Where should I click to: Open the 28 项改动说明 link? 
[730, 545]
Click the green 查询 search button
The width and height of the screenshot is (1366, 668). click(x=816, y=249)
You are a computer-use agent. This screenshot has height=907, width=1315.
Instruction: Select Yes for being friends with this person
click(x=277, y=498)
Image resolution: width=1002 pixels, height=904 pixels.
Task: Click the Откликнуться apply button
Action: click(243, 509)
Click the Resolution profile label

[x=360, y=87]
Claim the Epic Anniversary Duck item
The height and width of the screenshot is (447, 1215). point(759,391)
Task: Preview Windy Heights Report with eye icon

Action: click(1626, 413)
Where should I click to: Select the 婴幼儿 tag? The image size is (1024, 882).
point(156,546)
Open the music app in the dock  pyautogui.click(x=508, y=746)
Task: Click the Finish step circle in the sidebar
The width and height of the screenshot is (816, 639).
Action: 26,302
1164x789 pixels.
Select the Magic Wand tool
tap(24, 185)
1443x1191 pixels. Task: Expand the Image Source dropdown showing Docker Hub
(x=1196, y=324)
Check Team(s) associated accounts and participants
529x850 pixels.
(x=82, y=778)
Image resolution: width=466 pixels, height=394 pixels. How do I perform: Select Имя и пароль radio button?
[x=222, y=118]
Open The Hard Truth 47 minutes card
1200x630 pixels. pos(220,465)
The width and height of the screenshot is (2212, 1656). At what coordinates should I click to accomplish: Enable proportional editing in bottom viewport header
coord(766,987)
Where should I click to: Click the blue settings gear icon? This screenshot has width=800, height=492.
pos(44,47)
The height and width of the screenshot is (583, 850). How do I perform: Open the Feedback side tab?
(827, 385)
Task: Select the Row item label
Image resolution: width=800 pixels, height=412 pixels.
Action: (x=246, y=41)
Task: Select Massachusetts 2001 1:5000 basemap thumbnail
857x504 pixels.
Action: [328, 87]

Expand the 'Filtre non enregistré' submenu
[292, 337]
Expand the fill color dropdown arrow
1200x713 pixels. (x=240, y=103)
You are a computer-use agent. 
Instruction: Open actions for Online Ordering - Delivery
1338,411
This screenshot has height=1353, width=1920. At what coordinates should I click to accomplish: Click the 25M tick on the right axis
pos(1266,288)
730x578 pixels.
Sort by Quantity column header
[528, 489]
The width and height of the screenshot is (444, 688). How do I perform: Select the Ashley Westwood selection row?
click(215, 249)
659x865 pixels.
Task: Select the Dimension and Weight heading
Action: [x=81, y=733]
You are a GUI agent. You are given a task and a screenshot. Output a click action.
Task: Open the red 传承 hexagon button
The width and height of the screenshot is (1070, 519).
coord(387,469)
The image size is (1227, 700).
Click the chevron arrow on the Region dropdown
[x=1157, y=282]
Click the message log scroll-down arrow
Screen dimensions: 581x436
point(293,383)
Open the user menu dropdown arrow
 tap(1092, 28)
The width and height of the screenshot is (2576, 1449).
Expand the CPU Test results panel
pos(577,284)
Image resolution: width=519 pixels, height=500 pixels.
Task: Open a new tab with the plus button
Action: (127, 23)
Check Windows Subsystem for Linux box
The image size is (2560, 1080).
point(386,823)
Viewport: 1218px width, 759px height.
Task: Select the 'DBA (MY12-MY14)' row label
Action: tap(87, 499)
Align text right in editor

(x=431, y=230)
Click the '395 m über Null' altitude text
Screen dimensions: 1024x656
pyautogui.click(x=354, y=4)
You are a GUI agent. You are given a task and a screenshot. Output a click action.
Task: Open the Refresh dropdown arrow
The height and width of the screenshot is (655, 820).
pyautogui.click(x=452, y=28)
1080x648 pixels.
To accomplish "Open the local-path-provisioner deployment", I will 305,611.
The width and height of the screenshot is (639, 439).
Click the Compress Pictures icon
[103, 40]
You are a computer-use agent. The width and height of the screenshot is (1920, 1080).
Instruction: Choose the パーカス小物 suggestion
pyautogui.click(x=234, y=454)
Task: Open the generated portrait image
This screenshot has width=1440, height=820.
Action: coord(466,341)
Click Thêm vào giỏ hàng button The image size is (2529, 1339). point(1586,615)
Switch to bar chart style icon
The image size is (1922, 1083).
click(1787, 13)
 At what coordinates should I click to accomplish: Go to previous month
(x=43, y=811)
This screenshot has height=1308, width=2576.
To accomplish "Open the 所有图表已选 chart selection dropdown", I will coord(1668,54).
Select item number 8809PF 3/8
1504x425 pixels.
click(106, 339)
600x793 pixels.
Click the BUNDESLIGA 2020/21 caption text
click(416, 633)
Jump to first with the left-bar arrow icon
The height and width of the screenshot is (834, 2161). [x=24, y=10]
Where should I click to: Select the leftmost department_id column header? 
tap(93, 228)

### Exercise directions:
Quote the part of the material that opens with the line containing "730x578 pixels." and closes with the line containing "Action: [x=81, y=733]", keeping every character unchanged.

### Exercise output:
730x578 pixels.
Sort by Quantity column header
[528, 489]
The width and height of the screenshot is (444, 688). How do I perform: Select the Ashley Westwood selection row?
click(215, 249)
659x865 pixels.
Task: Select the Dimension and Weight heading
Action: [x=81, y=733]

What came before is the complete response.